Berlim - O secretário-executivo da Conferência da ONU sobre Mudança Climática, Yvo de Boer, espera que os países interessados em aderir ao acordo de princípios de Copenhague o façam até o próximo dia 31.

EFE |

Em coletiva de imprensa em Bonn, De Boer anunciou que no início de fevereiro viajará ao México para preparar com o presidente Felipe Calderón a agenda de 2010. Entre as atividades previstas está a conferência ministerial na cidade alemã, no final de maio ou no início de junho.

De Boer lembrou que conhecer a lista de países que aderem ao acordo de Copenhague - não adotado formalmente na cúpula - tem uma importância meramente administrativa.

O secretário-executivo acrescentou que os países que comunicarem sua adesão poderão também antecipar quais são seus planos de redução, no caso das nações industrializadas, ou seus planos de ação para combater a mudança climática, no caso dos países em desenvolvimento.

De Boer reconheceu que a reunião de Copenhague não deu resultados tão satisfatórios como era esperado, mas que formou uma base para que se continue trabalhando.

"Agora nos encontramos em um período de reflexão, que servirá para debater", afirmou.

O representante da ONU disse que Copenhague serviu para estabelecer alguns pontos fundamentalmente importantes, como as condições financeiras para mitigar os efeitos econômicos da luta contra a mudança climática nos países em desenvolvimento.

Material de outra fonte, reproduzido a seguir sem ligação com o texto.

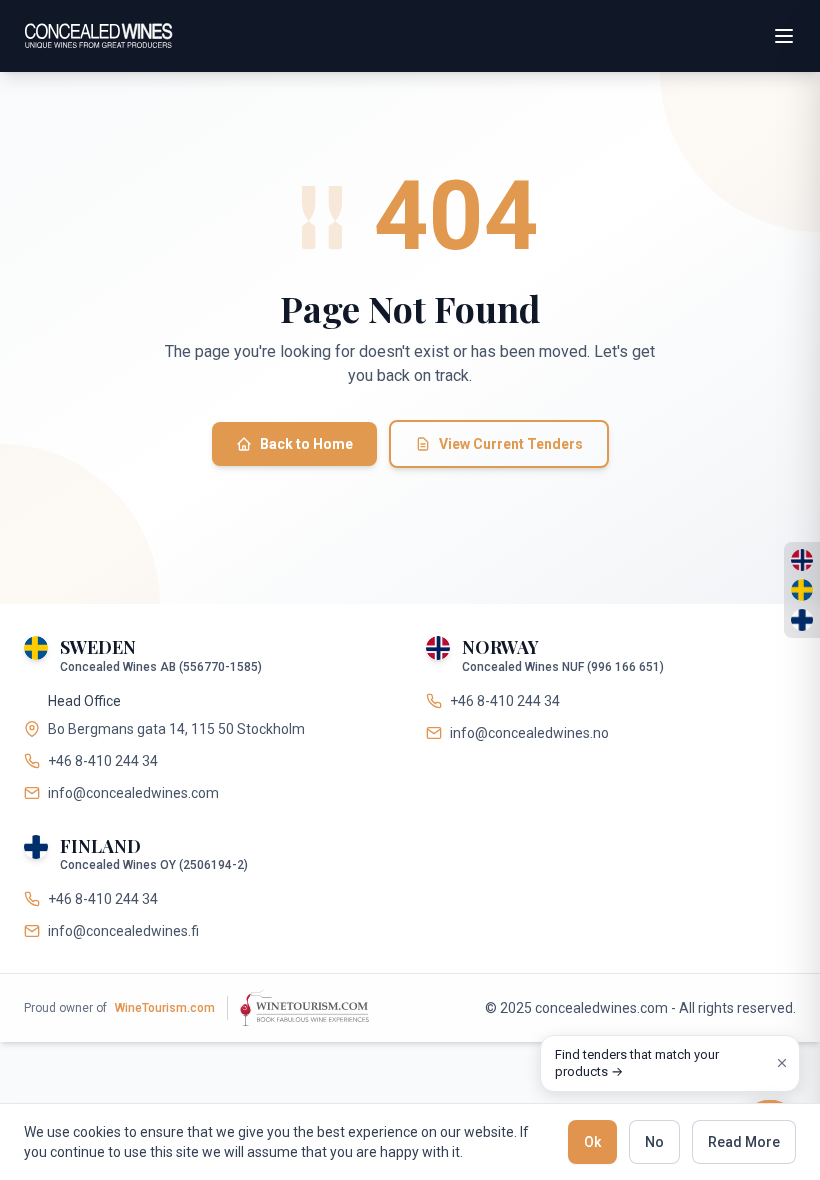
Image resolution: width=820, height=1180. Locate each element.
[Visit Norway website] (802, 560)
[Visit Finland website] (802, 620)
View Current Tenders (511, 444)
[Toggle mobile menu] (784, 36)
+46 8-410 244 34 (103, 761)
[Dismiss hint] (782, 1063)
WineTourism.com (165, 1008)
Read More (744, 1142)
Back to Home (306, 444)
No (654, 1142)
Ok (592, 1142)
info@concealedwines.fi (123, 931)
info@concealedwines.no (529, 733)
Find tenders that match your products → (637, 1063)
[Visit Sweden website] (802, 590)
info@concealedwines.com (133, 793)
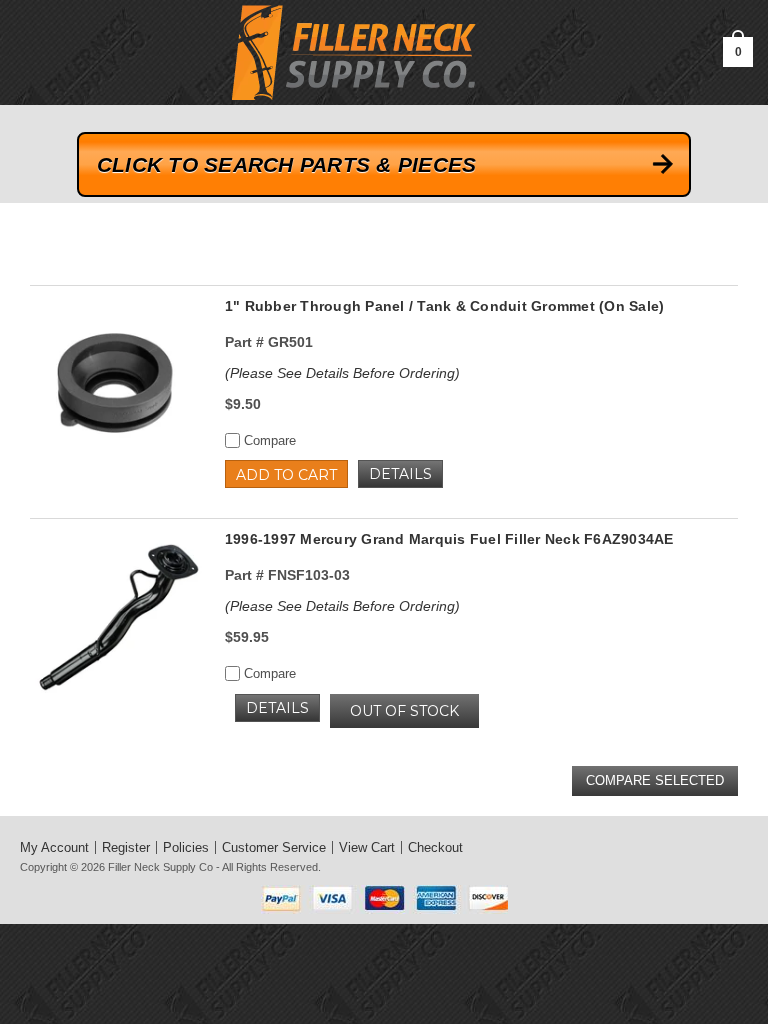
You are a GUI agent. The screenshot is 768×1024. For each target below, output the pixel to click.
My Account (54, 847)
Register (126, 847)
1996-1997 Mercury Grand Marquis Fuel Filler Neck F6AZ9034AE (449, 539)
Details (400, 474)
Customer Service (274, 847)
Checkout (435, 847)
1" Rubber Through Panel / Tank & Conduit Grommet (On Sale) (445, 306)
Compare (268, 440)
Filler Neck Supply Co (160, 867)
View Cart (367, 847)
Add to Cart (286, 475)
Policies (186, 847)
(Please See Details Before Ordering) (342, 373)
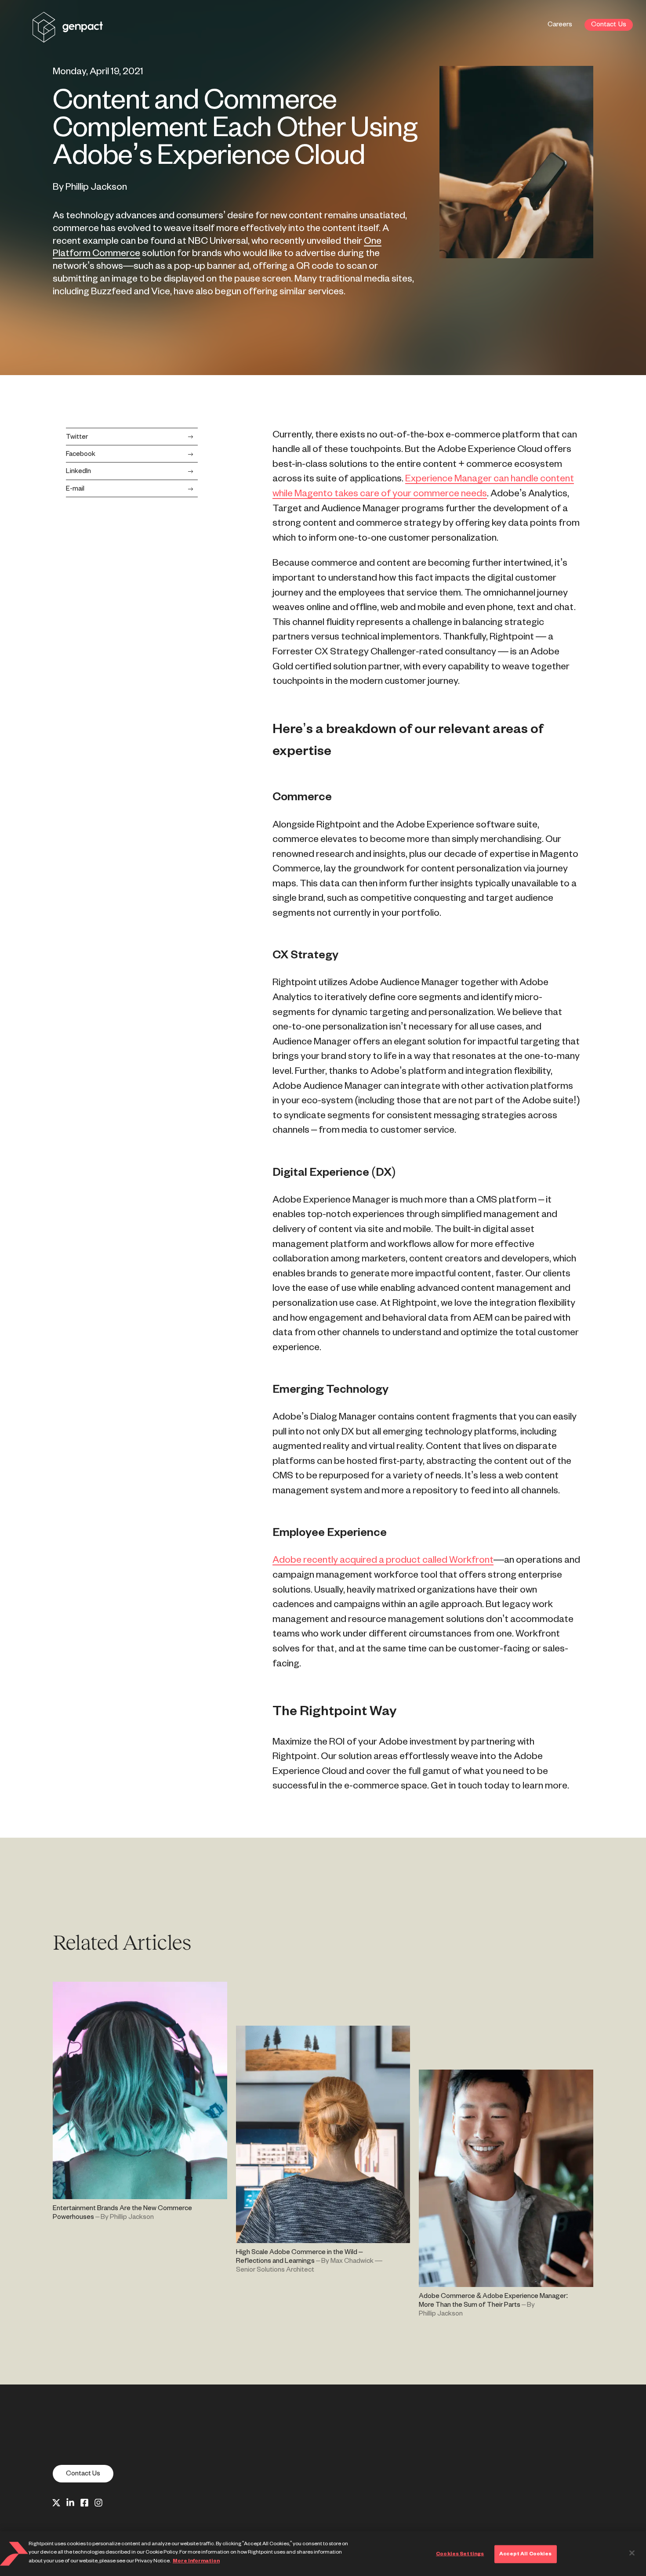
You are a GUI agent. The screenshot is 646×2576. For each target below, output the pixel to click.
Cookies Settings (460, 2554)
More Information (196, 2561)
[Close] (632, 2553)
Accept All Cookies (525, 2554)
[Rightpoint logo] (68, 36)
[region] (323, 2553)
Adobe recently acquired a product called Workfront (383, 1560)
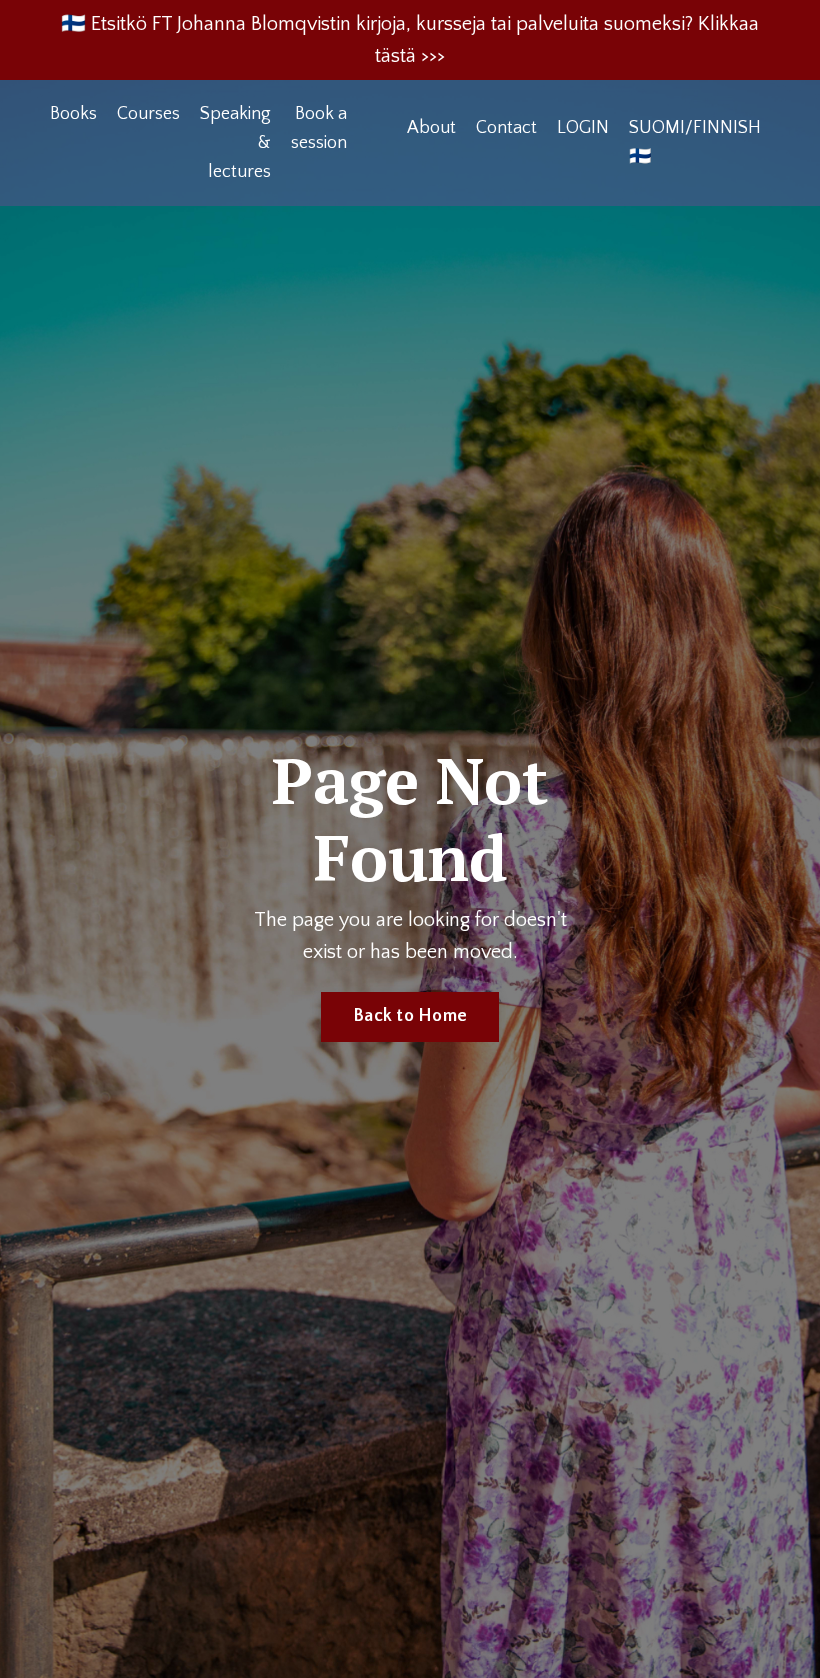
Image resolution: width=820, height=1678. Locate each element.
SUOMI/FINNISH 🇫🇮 (695, 142)
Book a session (319, 128)
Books (73, 114)
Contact (506, 128)
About (431, 128)
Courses (148, 114)
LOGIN (583, 128)
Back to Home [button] (410, 1016)
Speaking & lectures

Em Bonn, De Boer pediu aos países industrializados que reservem suas respectivas verbas orçamentárias para este fim, como já foi feito, segundo ele, pela Comissão Europeia (órgão executivo da União Europeia).

O acordo de Copenhague estabeleceu um fundo total de US$ 10 bilhões entre 2010 e 2012 para os países mais vulneráveis enfrentarem os efeitos da mudança climática, e de US$ 100 bilhões anuais a partir de 2020 para mitigação e adaptação.

O secretário-executivo freou as expectativas sobre um acordo vinculativo já no México, na cúpula que acontecerá no final do ano.

Segundo ele, os cerca de 20 países com os quais conversou nas últimas semanas esperam que da próxima reunião saiam apenas "conclusões" que possam virar, no futuro, um "pacote legal".